* Start Task material *
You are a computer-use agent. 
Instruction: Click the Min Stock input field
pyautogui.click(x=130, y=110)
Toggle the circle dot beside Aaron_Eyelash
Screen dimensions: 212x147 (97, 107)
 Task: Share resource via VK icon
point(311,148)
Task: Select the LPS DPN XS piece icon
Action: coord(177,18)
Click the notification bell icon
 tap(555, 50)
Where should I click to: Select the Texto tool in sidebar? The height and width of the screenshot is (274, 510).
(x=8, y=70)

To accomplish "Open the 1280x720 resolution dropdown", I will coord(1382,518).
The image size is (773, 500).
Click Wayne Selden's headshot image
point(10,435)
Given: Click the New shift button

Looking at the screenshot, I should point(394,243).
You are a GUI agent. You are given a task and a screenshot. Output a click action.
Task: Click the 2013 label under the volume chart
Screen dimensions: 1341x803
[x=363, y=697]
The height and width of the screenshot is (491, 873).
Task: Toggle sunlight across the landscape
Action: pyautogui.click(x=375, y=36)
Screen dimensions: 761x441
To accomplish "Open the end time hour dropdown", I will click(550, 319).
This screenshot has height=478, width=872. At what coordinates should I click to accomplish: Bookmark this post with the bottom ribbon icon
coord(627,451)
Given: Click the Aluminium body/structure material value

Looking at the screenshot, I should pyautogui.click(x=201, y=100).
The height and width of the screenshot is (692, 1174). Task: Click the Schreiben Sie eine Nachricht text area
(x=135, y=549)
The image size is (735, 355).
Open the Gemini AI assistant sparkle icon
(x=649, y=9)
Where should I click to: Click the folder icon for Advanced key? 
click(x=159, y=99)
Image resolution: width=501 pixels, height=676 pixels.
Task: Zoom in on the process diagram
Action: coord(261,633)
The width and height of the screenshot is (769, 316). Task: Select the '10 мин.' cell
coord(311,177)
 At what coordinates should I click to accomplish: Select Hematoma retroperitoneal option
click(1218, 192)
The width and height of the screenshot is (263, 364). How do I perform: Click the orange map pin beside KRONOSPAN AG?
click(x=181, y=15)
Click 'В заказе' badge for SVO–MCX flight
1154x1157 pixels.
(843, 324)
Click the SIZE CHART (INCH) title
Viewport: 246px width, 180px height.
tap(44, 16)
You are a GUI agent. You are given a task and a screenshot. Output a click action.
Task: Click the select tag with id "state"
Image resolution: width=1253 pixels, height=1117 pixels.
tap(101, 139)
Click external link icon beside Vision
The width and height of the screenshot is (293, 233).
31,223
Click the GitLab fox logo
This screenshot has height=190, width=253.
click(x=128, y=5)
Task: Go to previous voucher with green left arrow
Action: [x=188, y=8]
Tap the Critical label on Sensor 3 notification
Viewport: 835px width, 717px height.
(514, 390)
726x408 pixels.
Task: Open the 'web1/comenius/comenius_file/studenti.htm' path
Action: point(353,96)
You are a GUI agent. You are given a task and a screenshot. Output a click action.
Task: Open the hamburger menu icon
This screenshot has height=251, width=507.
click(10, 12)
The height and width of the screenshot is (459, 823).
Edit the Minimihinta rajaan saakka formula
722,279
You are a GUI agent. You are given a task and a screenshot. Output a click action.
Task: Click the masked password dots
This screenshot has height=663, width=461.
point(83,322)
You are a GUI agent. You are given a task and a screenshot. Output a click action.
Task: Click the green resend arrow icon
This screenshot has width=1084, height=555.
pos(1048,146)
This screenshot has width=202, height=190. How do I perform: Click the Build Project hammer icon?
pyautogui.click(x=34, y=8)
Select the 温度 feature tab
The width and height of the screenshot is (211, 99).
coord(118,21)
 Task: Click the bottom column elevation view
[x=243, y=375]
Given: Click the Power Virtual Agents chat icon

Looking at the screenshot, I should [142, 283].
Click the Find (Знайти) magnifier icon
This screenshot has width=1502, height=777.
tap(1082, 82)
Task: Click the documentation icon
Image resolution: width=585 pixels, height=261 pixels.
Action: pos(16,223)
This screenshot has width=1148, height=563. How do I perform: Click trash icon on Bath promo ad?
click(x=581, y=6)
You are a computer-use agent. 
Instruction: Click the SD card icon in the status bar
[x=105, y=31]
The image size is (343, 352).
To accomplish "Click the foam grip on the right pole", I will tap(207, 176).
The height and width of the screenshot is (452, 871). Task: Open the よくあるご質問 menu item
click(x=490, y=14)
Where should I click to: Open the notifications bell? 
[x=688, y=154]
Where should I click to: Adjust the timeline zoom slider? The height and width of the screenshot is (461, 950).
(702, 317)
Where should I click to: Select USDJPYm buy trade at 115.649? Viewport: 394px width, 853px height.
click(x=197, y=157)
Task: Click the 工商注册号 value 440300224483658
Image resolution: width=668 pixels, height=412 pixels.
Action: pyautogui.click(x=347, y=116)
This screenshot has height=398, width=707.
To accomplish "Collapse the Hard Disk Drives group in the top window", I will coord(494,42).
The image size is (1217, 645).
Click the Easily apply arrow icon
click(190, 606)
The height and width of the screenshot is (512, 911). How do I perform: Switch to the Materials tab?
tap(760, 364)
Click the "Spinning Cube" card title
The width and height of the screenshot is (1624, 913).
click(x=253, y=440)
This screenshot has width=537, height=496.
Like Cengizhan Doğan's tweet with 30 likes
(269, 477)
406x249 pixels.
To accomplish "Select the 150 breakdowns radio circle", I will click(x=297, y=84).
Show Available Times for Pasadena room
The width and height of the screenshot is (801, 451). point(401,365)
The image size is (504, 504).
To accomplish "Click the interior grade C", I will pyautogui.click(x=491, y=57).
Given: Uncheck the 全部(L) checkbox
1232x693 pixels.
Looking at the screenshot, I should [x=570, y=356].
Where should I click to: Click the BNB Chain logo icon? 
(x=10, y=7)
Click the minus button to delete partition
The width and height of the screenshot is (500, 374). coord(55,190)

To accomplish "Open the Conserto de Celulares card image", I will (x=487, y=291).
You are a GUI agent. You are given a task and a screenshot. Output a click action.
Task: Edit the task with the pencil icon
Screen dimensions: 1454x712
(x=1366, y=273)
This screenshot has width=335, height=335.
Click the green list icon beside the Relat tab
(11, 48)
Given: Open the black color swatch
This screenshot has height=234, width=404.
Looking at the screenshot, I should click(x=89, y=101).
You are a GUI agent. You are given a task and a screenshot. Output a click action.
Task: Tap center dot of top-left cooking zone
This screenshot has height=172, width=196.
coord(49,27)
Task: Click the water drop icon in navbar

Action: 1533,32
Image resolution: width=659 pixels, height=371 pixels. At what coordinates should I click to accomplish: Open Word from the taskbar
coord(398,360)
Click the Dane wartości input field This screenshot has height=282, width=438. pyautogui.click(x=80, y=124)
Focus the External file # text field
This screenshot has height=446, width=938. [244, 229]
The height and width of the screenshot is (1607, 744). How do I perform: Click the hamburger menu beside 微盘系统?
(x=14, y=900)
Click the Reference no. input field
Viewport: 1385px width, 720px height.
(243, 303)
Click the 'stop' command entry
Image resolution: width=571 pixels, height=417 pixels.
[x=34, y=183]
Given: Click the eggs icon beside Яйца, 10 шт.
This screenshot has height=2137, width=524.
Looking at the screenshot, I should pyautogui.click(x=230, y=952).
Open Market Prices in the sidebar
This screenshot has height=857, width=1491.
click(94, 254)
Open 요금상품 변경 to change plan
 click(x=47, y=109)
* End Task material *
● Directions: Reproduce all of the lines above, without changing a single character.

● Response to the task:
You are a computer-use agent. 
Instruction: Click the Min Stock input field
pyautogui.click(x=130, y=110)
Toggle the circle dot beside Aaron_Eyelash
Screen dimensions: 212x147 (97, 107)
 Task: Share resource via VK icon
point(311,148)
Task: Select the LPS DPN XS piece icon
Action: coord(177,18)
Click the notification bell icon
 tap(555, 50)
Where should I click to: Select the Texto tool in sidebar? The height and width of the screenshot is (274, 510).
(x=8, y=70)

To accomplish "Open the 1280x720 resolution dropdown", I will coord(1382,518).
The image size is (773, 500).
Click Wayne Selden's headshot image
point(10,435)
Given: Click the New shift button

Looking at the screenshot, I should point(394,243).
You are a GUI agent. You are given a task and a screenshot. Output a click action.
Task: Click the 2013 label under the volume chart
Screen dimensions: 1341x803
[x=363, y=697]
The height and width of the screenshot is (491, 873).
Task: Toggle sunlight across the landscape
Action: pyautogui.click(x=375, y=36)
Screen dimensions: 761x441
To accomplish "Open the end time hour dropdown", I will click(550, 319).
This screenshot has height=478, width=872. At what coordinates should I click to accomplish: Bookmark this post with the bottom ribbon icon
coord(627,451)
Given: Click the Aluminium body/structure material value

Looking at the screenshot, I should pyautogui.click(x=201, y=100).
The height and width of the screenshot is (692, 1174). Task: Click the Schreiben Sie eine Nachricht text area
(x=135, y=549)
The image size is (735, 355).
Open the Gemini AI assistant sparkle icon
(x=649, y=9)
Where should I click to: Click the folder icon for Advanced key? 
click(x=159, y=99)
Image resolution: width=501 pixels, height=676 pixels.
Task: Zoom in on the process diagram
Action: coord(261,633)
The width and height of the screenshot is (769, 316). Task: Select the '10 мин.' cell
coord(311,177)
 At what coordinates should I click to accomplish: Select Hematoma retroperitoneal option
click(1218, 192)
The width and height of the screenshot is (263, 364). How do I perform: Click the orange map pin beside KRONOSPAN AG?
click(x=181, y=15)
Click 'В заказе' badge for SVO–MCX flight
1154x1157 pixels.
(843, 324)
Click the SIZE CHART (INCH) title
Viewport: 246px width, 180px height.
tap(44, 16)
You are a GUI agent. You are given a task and a screenshot. Output a click action.
Task: Click the select tag with id "state"
Image resolution: width=1253 pixels, height=1117 pixels.
tap(101, 139)
Click external link icon beside Vision
The width and height of the screenshot is (293, 233).
31,223
Click the GitLab fox logo
This screenshot has height=190, width=253.
click(x=128, y=5)
Task: Go to previous voucher with green left arrow
Action: [x=188, y=8]
Tap the Critical label on Sensor 3 notification
Viewport: 835px width, 717px height.
(514, 390)
726x408 pixels.
Task: Open the 'web1/comenius/comenius_file/studenti.htm' path
Action: point(353,96)
You are a GUI agent. You are given a task and a screenshot. Output a click action.
Task: Open the hamburger menu icon
This screenshot has height=251, width=507.
click(10, 12)
The height and width of the screenshot is (459, 823).
Edit the Minimihinta rajaan saakka formula
722,279
You are a GUI agent. You are given a task and a screenshot. Output a click action.
Task: Click the masked password dots
This screenshot has height=663, width=461.
point(83,322)
You are a GUI agent. You are given a task and a screenshot. Output a click action.
Task: Click the green resend arrow icon
This screenshot has width=1084, height=555.
pos(1048,146)
This screenshot has width=202, height=190. How do I perform: Click the Build Project hammer icon?
pyautogui.click(x=34, y=8)
Select the 温度 feature tab
The width and height of the screenshot is (211, 99).
coord(118,21)
 Task: Click the bottom column elevation view
[x=243, y=375]
Given: Click the Power Virtual Agents chat icon

Looking at the screenshot, I should [142, 283].
Click the Find (Знайти) magnifier icon
This screenshot has width=1502, height=777.
tap(1082, 82)
Task: Click the documentation icon
Image resolution: width=585 pixels, height=261 pixels.
Action: pos(16,223)
This screenshot has width=1148, height=563. How do I perform: Click trash icon on Bath promo ad?
click(x=581, y=6)
You are a computer-use agent. 
Instruction: Click the SD card icon in the status bar
[x=105, y=31]
The image size is (343, 352).
To accomplish "Click the foam grip on the right pole", I will tap(207, 176).
The height and width of the screenshot is (452, 871). Task: Open the よくあるご質問 menu item
click(x=490, y=14)
Where should I click to: Open the notifications bell? 
[x=688, y=154]
Where should I click to: Adjust the timeline zoom slider? The height and width of the screenshot is (461, 950).
(702, 317)
Where should I click to: Select USDJPYm buy trade at 115.649? Viewport: 394px width, 853px height.
click(x=197, y=157)
Task: Click the 工商注册号 value 440300224483658
Image resolution: width=668 pixels, height=412 pixels.
Action: pyautogui.click(x=347, y=116)
This screenshot has height=398, width=707.
To accomplish "Collapse the Hard Disk Drives group in the top window", I will coord(494,42).
The image size is (1217, 645).
Click the Easily apply arrow icon
click(190, 606)
The height and width of the screenshot is (512, 911). How do I perform: Switch to the Materials tab?
tap(760, 364)
Click the "Spinning Cube" card title
The width and height of the screenshot is (1624, 913).
click(x=253, y=440)
This screenshot has width=537, height=496.
Like Cengizhan Doğan's tweet with 30 likes
(269, 477)
406x249 pixels.
To accomplish "Select the 150 breakdowns radio circle", I will click(x=297, y=84).
Show Available Times for Pasadena room
The width and height of the screenshot is (801, 451). point(401,365)
The image size is (504, 504).
To accomplish "Click the interior grade C", I will pyautogui.click(x=491, y=57).
Given: Uncheck the 全部(L) checkbox
1232x693 pixels.
Looking at the screenshot, I should [x=570, y=356].
Where should I click to: Click the BNB Chain logo icon? 
(x=10, y=7)
Click the minus button to delete partition
The width and height of the screenshot is (500, 374). coord(55,190)

To accomplish "Open the Conserto de Celulares card image", I will (x=487, y=291).
You are a GUI agent. You are given a task and a screenshot. Output a click action.
Task: Edit the task with the pencil icon
Screen dimensions: 1454x712
(x=1366, y=273)
This screenshot has width=335, height=335.
Click the green list icon beside the Relat tab
(11, 48)
Given: Open the black color swatch
This screenshot has height=234, width=404.
Looking at the screenshot, I should click(x=89, y=101).
You are a GUI agent. You are given a task and a screenshot. Output a click action.
Task: Tap center dot of top-left cooking zone
This screenshot has height=172, width=196.
coord(49,27)
Task: Click the water drop icon in navbar

Action: 1533,32
Image resolution: width=659 pixels, height=371 pixels. At what coordinates should I click to accomplish: Open Word from the taskbar
coord(398,360)
Click the Dane wartości input field This screenshot has height=282, width=438. pyautogui.click(x=80, y=124)
Focus the External file # text field
This screenshot has height=446, width=938. [244, 229]
The height and width of the screenshot is (1607, 744). How do I perform: Click the hamburger menu beside 微盘系统?
(x=14, y=900)
Click the Reference no. input field
Viewport: 1385px width, 720px height.
(243, 303)
Click the 'stop' command entry
Image resolution: width=571 pixels, height=417 pixels.
[x=34, y=183]
Given: Click the eggs icon beside Яйца, 10 шт.
This screenshot has height=2137, width=524.
Looking at the screenshot, I should pyautogui.click(x=230, y=952).
Open Market Prices in the sidebar
This screenshot has height=857, width=1491.
click(94, 254)
Open 요금상품 변경 to change plan
 click(x=47, y=109)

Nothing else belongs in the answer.